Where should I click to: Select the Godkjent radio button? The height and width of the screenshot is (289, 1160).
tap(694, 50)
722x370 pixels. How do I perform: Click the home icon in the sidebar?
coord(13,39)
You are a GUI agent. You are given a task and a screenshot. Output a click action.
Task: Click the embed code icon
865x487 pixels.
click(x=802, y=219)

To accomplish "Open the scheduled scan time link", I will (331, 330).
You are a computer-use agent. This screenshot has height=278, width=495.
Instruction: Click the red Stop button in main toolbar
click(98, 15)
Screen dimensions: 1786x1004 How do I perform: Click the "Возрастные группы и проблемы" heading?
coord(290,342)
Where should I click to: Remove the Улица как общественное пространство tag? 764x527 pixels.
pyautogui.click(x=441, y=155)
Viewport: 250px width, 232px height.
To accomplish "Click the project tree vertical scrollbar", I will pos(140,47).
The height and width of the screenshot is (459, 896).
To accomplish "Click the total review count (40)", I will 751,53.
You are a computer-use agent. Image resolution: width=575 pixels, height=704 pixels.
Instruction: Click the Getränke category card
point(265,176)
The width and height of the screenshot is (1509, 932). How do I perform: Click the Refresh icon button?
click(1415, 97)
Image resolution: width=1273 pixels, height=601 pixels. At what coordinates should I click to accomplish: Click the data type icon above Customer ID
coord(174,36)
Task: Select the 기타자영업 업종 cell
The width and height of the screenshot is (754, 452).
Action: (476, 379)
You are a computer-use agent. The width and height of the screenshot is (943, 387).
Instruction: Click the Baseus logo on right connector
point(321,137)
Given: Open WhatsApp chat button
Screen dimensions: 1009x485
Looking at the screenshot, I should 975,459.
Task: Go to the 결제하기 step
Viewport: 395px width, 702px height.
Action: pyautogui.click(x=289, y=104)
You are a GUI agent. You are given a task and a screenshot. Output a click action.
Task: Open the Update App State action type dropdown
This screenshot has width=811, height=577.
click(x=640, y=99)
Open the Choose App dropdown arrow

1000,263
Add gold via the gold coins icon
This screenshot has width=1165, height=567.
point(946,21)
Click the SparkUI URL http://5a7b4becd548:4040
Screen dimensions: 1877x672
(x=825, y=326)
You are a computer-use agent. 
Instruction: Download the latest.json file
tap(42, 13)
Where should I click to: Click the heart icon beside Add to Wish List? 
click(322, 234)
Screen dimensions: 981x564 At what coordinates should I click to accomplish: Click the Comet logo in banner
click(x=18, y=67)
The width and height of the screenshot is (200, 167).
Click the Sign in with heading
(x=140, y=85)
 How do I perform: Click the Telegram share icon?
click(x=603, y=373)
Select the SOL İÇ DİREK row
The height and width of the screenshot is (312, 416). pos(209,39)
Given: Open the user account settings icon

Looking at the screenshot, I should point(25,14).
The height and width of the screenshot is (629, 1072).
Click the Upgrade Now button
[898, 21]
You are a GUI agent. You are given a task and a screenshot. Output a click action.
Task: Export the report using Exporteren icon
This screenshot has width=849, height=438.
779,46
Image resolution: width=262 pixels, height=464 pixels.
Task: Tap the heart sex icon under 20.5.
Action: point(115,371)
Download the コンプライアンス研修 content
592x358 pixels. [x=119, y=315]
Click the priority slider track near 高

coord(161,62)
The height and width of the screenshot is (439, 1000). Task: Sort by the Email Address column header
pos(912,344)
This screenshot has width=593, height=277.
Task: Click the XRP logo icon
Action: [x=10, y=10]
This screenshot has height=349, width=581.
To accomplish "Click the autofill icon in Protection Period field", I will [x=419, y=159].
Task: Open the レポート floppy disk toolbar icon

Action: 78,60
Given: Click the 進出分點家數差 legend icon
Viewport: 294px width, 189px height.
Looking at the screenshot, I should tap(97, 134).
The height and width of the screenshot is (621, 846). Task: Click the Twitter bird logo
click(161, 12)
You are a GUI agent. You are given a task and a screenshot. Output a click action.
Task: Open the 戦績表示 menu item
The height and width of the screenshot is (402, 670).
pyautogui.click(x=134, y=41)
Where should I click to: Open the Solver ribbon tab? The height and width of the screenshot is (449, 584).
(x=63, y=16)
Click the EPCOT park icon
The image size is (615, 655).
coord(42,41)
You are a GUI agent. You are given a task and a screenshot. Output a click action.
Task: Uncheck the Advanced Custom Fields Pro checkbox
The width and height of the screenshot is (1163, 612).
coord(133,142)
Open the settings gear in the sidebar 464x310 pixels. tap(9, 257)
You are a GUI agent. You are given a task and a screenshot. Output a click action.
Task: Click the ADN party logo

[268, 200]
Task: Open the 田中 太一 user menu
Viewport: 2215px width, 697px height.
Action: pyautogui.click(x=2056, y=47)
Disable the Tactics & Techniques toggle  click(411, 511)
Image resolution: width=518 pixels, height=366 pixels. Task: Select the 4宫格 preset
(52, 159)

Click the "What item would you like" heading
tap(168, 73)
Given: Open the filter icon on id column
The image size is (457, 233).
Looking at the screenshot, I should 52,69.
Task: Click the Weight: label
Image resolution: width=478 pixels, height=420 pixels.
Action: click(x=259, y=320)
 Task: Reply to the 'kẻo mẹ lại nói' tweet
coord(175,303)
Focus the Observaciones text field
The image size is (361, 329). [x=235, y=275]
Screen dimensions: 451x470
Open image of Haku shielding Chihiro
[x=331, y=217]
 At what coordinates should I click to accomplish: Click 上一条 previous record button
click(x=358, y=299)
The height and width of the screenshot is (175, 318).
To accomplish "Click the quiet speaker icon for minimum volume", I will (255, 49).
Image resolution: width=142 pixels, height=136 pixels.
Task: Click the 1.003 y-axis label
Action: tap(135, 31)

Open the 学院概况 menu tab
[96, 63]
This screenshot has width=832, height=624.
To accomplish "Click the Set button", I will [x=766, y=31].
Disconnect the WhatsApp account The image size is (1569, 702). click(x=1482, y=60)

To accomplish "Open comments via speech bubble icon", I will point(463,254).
____________________
» EXERCISE DETAILS:
In the data above, find each line that has the word "computer" and copy it out.

» WRITTEN RESPONSE:
You are a computer-use agent. This screenshot has height=278, width=495.
You are a computer-use agent. Image resolution: width=575 pixels, height=704 pixels.
You are a computer-use agent. The width and height of the screenshot is (943, 387).
You are a computer-use agent. 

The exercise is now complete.